**INPUT RECORDS**
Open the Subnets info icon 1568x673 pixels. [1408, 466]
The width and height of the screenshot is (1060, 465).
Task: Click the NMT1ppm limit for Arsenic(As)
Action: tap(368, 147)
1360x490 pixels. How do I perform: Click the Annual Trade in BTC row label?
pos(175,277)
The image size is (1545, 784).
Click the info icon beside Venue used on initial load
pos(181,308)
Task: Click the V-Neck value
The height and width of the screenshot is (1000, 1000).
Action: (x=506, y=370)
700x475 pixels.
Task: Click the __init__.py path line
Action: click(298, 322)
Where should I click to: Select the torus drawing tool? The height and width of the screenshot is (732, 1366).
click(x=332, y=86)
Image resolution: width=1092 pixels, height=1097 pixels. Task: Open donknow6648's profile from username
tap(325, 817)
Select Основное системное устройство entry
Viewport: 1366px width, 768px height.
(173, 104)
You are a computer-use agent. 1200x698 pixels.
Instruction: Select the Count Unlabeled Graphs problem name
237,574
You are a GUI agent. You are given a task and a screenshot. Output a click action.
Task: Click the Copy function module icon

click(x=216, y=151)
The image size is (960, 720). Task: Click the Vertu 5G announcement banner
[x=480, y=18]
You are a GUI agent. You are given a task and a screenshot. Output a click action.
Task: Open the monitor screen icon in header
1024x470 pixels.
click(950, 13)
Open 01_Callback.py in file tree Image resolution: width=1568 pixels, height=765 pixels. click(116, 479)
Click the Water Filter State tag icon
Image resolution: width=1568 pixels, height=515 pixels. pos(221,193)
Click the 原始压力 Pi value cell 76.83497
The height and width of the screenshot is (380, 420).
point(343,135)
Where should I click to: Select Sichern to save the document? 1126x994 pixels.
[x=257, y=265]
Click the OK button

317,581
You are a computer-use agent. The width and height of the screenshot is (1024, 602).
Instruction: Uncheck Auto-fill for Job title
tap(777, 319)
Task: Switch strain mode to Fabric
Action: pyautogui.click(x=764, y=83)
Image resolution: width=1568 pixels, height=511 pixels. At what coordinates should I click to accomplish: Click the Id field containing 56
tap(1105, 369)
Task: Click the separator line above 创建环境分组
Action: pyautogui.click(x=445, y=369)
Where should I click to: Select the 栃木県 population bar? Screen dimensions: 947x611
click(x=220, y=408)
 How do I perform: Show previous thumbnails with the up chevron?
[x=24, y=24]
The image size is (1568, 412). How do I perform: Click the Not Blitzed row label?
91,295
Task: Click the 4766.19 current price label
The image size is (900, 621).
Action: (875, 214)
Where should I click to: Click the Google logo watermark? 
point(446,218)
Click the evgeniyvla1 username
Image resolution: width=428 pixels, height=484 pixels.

**YOUR TASK**
Reproduce the entries above exactly.

**WRITTEN REPLY**
Open the Subnets info icon 1568x673 pixels. [1408, 466]
The width and height of the screenshot is (1060, 465).
Task: Click the NMT1ppm limit for Arsenic(As)
Action: tap(368, 147)
1360x490 pixels. How do I perform: Click the Annual Trade in BTC row label?
pos(175,277)
The image size is (1545, 784).
Click the info icon beside Venue used on initial load
pos(181,308)
Task: Click the V-Neck value
The height and width of the screenshot is (1000, 1000).
Action: (x=506, y=370)
700x475 pixels.
Task: Click the __init__.py path line
Action: click(298, 322)
Where should I click to: Select the torus drawing tool? The height and width of the screenshot is (732, 1366).
click(x=332, y=86)
Image resolution: width=1092 pixels, height=1097 pixels. Task: Open donknow6648's profile from username
tap(325, 817)
Select Основное системное устройство entry
Viewport: 1366px width, 768px height.
(173, 104)
You are a computer-use agent. 1200x698 pixels.
Instruction: Select the Count Unlabeled Graphs problem name
237,574
You are a GUI agent. You are given a task and a screenshot. Output a click action.
Task: Click the Copy function module icon

click(x=216, y=151)
The image size is (960, 720). Task: Click the Vertu 5G announcement banner
[x=480, y=18]
You are a GUI agent. You are given a task and a screenshot. Output a click action.
Task: Open the monitor screen icon in header
1024x470 pixels.
click(950, 13)
Open 01_Callback.py in file tree Image resolution: width=1568 pixels, height=765 pixels. click(116, 479)
Click the Water Filter State tag icon
Image resolution: width=1568 pixels, height=515 pixels. pos(221,193)
Click the 原始压力 Pi value cell 76.83497
The height and width of the screenshot is (380, 420).
point(343,135)
Where should I click to: Select Sichern to save the document? 1126x994 pixels.
[x=257, y=265]
Click the OK button

317,581
You are a computer-use agent. The width and height of the screenshot is (1024, 602).
Instruction: Uncheck Auto-fill for Job title
tap(777, 319)
Task: Switch strain mode to Fabric
Action: pyautogui.click(x=764, y=83)
Image resolution: width=1568 pixels, height=511 pixels. At what coordinates should I click to accomplish: Click the Id field containing 56
tap(1105, 369)
Task: Click the separator line above 创建环境分组
Action: pyautogui.click(x=445, y=369)
Where should I click to: Select the 栃木県 population bar? Screen dimensions: 947x611
click(x=220, y=408)
 How do I perform: Show previous thumbnails with the up chevron?
[x=24, y=24]
The image size is (1568, 412). How do I perform: Click the Not Blitzed row label?
91,295
Task: Click the 4766.19 current price label
The image size is (900, 621).
Action: (875, 214)
Where should I click to: Click the Google logo watermark? 
point(446,218)
Click the evgeniyvla1 username
Image resolution: width=428 pixels, height=484 pixels.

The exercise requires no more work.